2. Protection & preservation of Bagan’s Temples
In July 2019, Bagan became a UNESCO World Heritage site. So the protection and preservation of this ancient capital is more important now than ever. Preventing tourists from climbing all over any temple they please, helps to protect and preserve them. We witnessed brick crumbling from under tourists feet, as they scaled the sides of pagodas, as if they were Spiderman. This kind of activity will only lead to further deterioration of Bagan’s temples. So now, climbing the temples is completely off limits.
There was talk of allowing full access to some of the main temples on a rotating basis.
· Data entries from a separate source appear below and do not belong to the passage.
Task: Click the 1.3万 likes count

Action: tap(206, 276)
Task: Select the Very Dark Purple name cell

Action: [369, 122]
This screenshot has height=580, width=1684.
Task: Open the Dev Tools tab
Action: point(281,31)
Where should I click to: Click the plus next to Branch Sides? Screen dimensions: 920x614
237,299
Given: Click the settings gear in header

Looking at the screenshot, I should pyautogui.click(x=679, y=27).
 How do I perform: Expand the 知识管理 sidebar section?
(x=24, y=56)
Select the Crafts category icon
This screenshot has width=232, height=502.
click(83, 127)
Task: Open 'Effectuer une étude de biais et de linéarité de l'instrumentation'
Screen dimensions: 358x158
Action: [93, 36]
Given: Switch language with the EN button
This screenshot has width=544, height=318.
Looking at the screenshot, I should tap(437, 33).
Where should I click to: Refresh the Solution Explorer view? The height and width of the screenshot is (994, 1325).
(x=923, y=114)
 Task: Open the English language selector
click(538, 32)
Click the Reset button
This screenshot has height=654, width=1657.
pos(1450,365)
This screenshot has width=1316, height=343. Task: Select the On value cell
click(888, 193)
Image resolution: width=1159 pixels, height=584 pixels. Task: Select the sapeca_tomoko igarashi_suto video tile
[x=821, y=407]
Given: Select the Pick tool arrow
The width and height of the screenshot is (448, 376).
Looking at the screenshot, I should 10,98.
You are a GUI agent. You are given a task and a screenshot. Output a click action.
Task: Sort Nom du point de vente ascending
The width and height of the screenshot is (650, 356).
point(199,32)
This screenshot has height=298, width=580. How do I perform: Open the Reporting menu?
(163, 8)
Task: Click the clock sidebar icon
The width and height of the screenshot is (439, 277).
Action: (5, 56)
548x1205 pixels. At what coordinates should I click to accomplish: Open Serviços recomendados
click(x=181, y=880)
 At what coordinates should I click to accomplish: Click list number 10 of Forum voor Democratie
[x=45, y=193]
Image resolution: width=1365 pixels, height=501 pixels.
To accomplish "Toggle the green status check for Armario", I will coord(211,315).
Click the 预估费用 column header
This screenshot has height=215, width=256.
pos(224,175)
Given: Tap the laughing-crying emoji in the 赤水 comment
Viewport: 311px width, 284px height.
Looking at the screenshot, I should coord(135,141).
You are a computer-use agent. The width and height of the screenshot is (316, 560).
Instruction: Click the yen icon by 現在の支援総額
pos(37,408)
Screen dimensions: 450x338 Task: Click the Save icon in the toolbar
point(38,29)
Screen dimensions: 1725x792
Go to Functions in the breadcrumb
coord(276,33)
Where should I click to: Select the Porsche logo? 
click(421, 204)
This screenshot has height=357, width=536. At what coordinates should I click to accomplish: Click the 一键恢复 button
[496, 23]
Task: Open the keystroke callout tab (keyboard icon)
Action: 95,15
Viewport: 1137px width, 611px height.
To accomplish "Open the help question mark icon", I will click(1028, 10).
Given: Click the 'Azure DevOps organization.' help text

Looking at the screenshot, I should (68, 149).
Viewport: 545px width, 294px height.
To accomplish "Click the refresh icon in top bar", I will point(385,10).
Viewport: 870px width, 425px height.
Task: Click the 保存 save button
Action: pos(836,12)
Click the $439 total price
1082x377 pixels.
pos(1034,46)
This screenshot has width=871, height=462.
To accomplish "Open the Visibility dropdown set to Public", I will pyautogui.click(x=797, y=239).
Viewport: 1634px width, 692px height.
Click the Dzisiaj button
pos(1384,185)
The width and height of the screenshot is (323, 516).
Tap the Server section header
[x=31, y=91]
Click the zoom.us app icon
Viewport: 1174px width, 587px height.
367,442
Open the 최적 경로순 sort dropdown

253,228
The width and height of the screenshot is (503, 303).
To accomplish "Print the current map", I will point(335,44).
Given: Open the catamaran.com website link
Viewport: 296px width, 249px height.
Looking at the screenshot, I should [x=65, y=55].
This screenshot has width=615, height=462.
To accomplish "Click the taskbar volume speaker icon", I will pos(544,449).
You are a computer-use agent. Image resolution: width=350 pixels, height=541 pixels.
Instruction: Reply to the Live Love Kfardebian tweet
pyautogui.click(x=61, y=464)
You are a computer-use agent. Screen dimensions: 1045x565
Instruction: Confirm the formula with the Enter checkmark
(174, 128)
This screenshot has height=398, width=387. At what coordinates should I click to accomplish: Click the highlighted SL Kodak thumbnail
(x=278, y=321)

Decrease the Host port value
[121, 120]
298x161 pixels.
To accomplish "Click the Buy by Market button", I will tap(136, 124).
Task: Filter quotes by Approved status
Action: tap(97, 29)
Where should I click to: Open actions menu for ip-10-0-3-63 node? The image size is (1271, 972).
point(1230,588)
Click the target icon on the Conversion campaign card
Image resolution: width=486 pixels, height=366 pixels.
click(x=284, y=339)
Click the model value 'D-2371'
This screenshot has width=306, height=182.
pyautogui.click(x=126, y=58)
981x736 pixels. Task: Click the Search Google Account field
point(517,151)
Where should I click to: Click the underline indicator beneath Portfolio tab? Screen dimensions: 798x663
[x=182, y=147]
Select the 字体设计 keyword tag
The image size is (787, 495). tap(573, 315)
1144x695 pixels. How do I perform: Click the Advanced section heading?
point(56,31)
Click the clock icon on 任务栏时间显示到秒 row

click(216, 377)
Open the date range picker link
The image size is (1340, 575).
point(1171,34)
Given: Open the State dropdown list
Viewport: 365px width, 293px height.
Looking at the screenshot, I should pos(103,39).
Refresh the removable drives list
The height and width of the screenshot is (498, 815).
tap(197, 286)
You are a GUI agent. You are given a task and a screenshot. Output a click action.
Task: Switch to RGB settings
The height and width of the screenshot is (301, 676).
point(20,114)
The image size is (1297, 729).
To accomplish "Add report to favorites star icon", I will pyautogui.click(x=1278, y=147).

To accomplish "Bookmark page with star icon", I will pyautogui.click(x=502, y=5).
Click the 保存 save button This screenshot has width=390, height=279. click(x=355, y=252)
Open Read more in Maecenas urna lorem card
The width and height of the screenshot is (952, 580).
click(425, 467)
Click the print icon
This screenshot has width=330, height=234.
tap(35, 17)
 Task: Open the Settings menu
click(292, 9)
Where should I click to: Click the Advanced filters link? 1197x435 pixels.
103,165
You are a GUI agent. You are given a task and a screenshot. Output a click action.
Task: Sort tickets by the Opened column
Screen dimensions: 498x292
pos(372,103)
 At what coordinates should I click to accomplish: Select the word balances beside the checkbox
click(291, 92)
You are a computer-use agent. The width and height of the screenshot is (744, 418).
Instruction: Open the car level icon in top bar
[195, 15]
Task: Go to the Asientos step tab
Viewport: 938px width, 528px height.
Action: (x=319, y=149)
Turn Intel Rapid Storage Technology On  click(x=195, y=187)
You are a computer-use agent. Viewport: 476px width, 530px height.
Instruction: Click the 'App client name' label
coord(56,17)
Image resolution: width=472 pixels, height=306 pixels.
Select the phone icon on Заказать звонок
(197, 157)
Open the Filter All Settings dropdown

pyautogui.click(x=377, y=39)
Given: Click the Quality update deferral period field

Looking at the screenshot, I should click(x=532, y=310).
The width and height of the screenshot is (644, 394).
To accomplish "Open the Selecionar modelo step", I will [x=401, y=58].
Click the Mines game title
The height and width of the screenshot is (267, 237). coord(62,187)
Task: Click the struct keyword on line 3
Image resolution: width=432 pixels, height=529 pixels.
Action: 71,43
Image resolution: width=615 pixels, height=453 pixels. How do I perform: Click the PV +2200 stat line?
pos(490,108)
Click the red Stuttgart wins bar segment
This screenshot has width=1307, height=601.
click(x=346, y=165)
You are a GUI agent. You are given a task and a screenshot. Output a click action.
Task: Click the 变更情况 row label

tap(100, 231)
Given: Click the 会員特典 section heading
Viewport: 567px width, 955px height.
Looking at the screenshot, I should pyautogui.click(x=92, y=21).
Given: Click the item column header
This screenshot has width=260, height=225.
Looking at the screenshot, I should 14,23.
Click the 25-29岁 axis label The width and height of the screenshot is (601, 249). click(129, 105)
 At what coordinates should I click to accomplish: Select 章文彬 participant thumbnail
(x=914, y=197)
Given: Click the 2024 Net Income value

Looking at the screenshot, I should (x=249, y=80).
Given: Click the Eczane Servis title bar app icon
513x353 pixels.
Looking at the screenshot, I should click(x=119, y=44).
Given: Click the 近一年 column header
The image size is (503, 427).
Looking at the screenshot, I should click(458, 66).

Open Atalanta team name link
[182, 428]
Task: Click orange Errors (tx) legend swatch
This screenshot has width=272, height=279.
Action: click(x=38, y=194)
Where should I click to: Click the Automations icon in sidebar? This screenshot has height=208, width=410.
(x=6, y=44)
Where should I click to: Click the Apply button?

But when and if this ever happens remains to be seen.
Why you shouldn’t climb Bagan’s temples
It’s worth noting that Bagan is amongst Myanmar’s most respected religious sites and probably the countries most visited. We had an amazing time, temple hopping on our E-bike. If this is something you’re considering, then we can’t recommend it enough. Bagan is an amazing place. But it’s best to adjust your expectations before visiting. You can still witness Bagan’s magic without climbing a temple.
In an effort to ward off untrustworthy visitors, access to temple tops are blocked, gated and locked. And some temples are even guarded. At the same time, police drive around patrolling the area, enforcing the ban.
But despite the authorities efforts to protect Bagan’s temples, tourist still continue to climb them, something we witnessed many times. The impact of irresponsible tourism, especially in areas like Bagan, can be truely devastating. Continuing to climb Bagan’s temples only contributes their deterioration. Despite your own opinion, these restrictions, although in many ways are disappointing, are in place for good reasons. As a traveller, it’s important to remember that you’re a guest in another country. You have a responsibility to act appropriately and abide by local customs and laws. It’s disrespectful to ignore these rules and ultimately, if you climb any of Bagan’s temples, you’re breaking the law.